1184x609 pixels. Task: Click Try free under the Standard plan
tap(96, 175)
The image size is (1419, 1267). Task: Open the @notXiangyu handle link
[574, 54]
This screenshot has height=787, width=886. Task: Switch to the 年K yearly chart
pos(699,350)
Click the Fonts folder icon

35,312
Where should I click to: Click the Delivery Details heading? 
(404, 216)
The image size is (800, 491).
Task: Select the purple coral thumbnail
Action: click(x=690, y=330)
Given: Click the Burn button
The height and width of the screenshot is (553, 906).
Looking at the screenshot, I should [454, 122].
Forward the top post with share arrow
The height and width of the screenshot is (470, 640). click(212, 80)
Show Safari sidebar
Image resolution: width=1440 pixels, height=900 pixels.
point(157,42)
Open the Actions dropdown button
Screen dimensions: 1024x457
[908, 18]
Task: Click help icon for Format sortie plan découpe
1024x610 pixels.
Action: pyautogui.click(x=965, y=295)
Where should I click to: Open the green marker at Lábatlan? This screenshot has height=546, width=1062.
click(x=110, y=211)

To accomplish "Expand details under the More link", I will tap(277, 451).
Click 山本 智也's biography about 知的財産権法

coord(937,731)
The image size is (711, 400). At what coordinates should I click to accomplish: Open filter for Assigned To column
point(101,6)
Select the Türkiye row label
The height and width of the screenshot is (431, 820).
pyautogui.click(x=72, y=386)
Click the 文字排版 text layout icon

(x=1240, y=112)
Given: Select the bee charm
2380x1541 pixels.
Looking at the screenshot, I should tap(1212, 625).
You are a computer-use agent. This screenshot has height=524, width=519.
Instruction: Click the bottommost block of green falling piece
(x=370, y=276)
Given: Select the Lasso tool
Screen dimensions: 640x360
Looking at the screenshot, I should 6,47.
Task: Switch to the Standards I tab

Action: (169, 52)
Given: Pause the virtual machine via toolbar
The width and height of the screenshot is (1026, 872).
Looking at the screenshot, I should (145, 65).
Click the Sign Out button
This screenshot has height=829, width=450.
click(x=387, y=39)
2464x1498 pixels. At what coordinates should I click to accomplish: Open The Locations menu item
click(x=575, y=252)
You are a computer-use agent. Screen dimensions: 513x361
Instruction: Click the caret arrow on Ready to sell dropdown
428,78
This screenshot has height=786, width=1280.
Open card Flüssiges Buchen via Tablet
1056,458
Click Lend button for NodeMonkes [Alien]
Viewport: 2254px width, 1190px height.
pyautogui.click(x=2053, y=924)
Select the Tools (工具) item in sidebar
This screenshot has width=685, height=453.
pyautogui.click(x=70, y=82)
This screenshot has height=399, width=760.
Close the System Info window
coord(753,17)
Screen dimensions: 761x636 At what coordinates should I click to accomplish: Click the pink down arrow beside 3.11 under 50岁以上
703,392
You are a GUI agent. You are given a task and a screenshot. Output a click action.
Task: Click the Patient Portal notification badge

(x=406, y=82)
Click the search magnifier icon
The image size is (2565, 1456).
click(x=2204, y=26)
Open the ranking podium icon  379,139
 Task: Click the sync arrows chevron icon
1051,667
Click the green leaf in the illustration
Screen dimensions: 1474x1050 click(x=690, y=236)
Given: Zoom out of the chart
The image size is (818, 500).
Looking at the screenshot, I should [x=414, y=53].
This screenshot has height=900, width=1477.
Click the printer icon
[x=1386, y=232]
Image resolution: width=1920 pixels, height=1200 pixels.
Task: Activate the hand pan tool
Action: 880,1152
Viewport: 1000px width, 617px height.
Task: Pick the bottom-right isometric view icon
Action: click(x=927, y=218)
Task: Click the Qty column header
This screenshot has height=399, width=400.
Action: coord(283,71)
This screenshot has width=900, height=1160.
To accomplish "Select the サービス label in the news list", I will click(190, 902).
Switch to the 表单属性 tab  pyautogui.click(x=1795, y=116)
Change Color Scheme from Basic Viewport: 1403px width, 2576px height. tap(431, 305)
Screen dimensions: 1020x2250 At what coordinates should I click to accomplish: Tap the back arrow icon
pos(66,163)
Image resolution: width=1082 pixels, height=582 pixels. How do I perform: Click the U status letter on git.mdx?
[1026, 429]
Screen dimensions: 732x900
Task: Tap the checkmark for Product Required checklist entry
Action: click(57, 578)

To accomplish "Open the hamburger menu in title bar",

### Stated goal
Reproduce all of the data above line for line, without changing anything.

### Full output
1184x609 pixels. Task: Click Try free under the Standard plan
tap(96, 175)
The image size is (1419, 1267). Task: Open the @notXiangyu handle link
[574, 54]
This screenshot has height=787, width=886. Task: Switch to the 年K yearly chart
pos(699,350)
Click the Fonts folder icon

35,312
Where should I click to: Click the Delivery Details heading? 
(404, 216)
The image size is (800, 491).
Task: Select the purple coral thumbnail
Action: click(x=690, y=330)
Given: Click the Burn button
The height and width of the screenshot is (553, 906).
Looking at the screenshot, I should [454, 122].
Forward the top post with share arrow
The height and width of the screenshot is (470, 640). click(212, 80)
Show Safari sidebar
Image resolution: width=1440 pixels, height=900 pixels.
point(157,42)
Open the Actions dropdown button
Screen dimensions: 1024x457
[908, 18]
Task: Click help icon for Format sortie plan découpe
1024x610 pixels.
Action: pyautogui.click(x=965, y=295)
Where should I click to: Open the green marker at Lábatlan? This screenshot has height=546, width=1062.
click(x=110, y=211)

To accomplish "Expand details under the More link", I will tap(277, 451).
Click 山本 智也's biography about 知的財産権法

coord(937,731)
The image size is (711, 400). At what coordinates should I click to accomplish: Open filter for Assigned To column
point(101,6)
Select the Türkiye row label
The height and width of the screenshot is (431, 820).
pyautogui.click(x=72, y=386)
Click the 文字排版 text layout icon

(x=1240, y=112)
Given: Select the bee charm
2380x1541 pixels.
Looking at the screenshot, I should tap(1212, 625).
You are a computer-use agent. This screenshot has height=524, width=519.
Instruction: Click the bottommost block of green falling piece
(x=370, y=276)
Given: Select the Lasso tool
Screen dimensions: 640x360
Looking at the screenshot, I should 6,47.
Task: Switch to the Standards I tab

Action: (169, 52)
Given: Pause the virtual machine via toolbar
The width and height of the screenshot is (1026, 872).
Looking at the screenshot, I should (145, 65).
Click the Sign Out button
This screenshot has height=829, width=450.
click(x=387, y=39)
2464x1498 pixels. At what coordinates should I click to accomplish: Open The Locations menu item
click(x=575, y=252)
You are a computer-use agent. Screen dimensions: 513x361
Instruction: Click the caret arrow on Ready to sell dropdown
428,78
This screenshot has height=786, width=1280.
Open card Flüssiges Buchen via Tablet
1056,458
Click Lend button for NodeMonkes [Alien]
Viewport: 2254px width, 1190px height.
pyautogui.click(x=2053, y=924)
Select the Tools (工具) item in sidebar
This screenshot has width=685, height=453.
pyautogui.click(x=70, y=82)
This screenshot has height=399, width=760.
Close the System Info window
coord(753,17)
Screen dimensions: 761x636 At what coordinates should I click to accomplish: Click the pink down arrow beside 3.11 under 50岁以上
703,392
You are a GUI agent. You are given a task and a screenshot. Output a click action.
Task: Click the Patient Portal notification badge

(x=406, y=82)
Click the search magnifier icon
The image size is (2565, 1456).
click(x=2204, y=26)
Open the ranking podium icon  379,139
 Task: Click the sync arrows chevron icon
1051,667
Click the green leaf in the illustration
Screen dimensions: 1474x1050 click(x=690, y=236)
Given: Zoom out of the chart
The image size is (818, 500).
Looking at the screenshot, I should [x=414, y=53].
This screenshot has height=900, width=1477.
Click the printer icon
[x=1386, y=232]
Image resolution: width=1920 pixels, height=1200 pixels.
Task: Activate the hand pan tool
Action: 880,1152
Viewport: 1000px width, 617px height.
Task: Pick the bottom-right isometric view icon
Action: click(x=927, y=218)
Task: Click the Qty column header
This screenshot has height=399, width=400.
Action: coord(283,71)
This screenshot has width=900, height=1160.
To accomplish "Select the サービス label in the news list", I will click(190, 902).
Switch to the 表单属性 tab  pyautogui.click(x=1795, y=116)
Change Color Scheme from Basic Viewport: 1403px width, 2576px height. tap(431, 305)
Screen dimensions: 1020x2250 At what coordinates should I click to accomplish: Tap the back arrow icon
pos(66,163)
Image resolution: width=1082 pixels, height=582 pixels. How do I perform: Click the U status letter on git.mdx?
[1026, 429]
Screen dimensions: 732x900
Task: Tap the checkmark for Product Required checklist entry
Action: click(57, 578)

To accomplish "Open the hamburger menu in title bar",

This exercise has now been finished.